TRY IT
Only the lines from the start of the entries up to and including the line with "649x253 pixels." should be written out, exactly as they stand.

DATA RECORDS
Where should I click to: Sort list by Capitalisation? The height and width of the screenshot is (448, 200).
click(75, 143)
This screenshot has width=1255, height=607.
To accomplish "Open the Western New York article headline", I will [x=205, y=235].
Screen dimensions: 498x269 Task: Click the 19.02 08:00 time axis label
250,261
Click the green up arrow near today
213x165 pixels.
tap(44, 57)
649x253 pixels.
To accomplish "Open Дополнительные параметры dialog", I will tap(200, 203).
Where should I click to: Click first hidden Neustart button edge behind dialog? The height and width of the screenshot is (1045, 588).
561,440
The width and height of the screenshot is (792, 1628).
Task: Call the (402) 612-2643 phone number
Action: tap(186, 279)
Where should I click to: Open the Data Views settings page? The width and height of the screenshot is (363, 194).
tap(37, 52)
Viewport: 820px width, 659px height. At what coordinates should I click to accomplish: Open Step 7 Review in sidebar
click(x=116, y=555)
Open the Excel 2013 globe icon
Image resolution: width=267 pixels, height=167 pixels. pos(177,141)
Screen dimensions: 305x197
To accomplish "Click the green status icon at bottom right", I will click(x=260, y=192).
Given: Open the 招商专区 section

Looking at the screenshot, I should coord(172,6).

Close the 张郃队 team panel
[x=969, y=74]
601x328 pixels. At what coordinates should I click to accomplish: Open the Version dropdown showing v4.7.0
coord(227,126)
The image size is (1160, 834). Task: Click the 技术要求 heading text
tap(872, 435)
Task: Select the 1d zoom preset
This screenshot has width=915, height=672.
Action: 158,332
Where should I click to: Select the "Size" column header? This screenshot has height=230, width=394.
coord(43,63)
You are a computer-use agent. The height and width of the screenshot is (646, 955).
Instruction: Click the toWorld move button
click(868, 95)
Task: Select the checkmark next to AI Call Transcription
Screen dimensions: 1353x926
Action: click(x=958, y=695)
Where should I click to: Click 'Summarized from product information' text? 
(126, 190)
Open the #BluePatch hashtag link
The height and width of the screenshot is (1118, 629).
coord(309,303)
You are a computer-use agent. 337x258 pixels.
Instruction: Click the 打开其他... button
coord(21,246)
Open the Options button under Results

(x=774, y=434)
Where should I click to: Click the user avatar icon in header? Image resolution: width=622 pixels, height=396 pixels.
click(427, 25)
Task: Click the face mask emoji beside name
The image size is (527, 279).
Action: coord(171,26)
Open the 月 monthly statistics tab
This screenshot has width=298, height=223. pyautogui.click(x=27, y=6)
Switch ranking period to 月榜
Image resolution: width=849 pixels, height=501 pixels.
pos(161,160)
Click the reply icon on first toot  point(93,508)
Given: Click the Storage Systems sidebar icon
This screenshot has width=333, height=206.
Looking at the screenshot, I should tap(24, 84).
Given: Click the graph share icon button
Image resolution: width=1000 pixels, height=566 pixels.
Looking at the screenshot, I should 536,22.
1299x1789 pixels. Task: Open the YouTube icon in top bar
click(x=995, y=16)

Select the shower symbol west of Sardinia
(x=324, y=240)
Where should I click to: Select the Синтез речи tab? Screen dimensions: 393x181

RESULT FOR THIS TASK
Where should I click to: Sort list by Capitalisation? The height and width of the screenshot is (448, 200).
click(75, 143)
This screenshot has width=1255, height=607.
To accomplish "Open the Western New York article headline", I will [x=205, y=235].
Screen dimensions: 498x269 Task: Click the 19.02 08:00 time axis label
250,261
Click the green up arrow near today
213x165 pixels.
tap(44, 57)
649x253 pixels.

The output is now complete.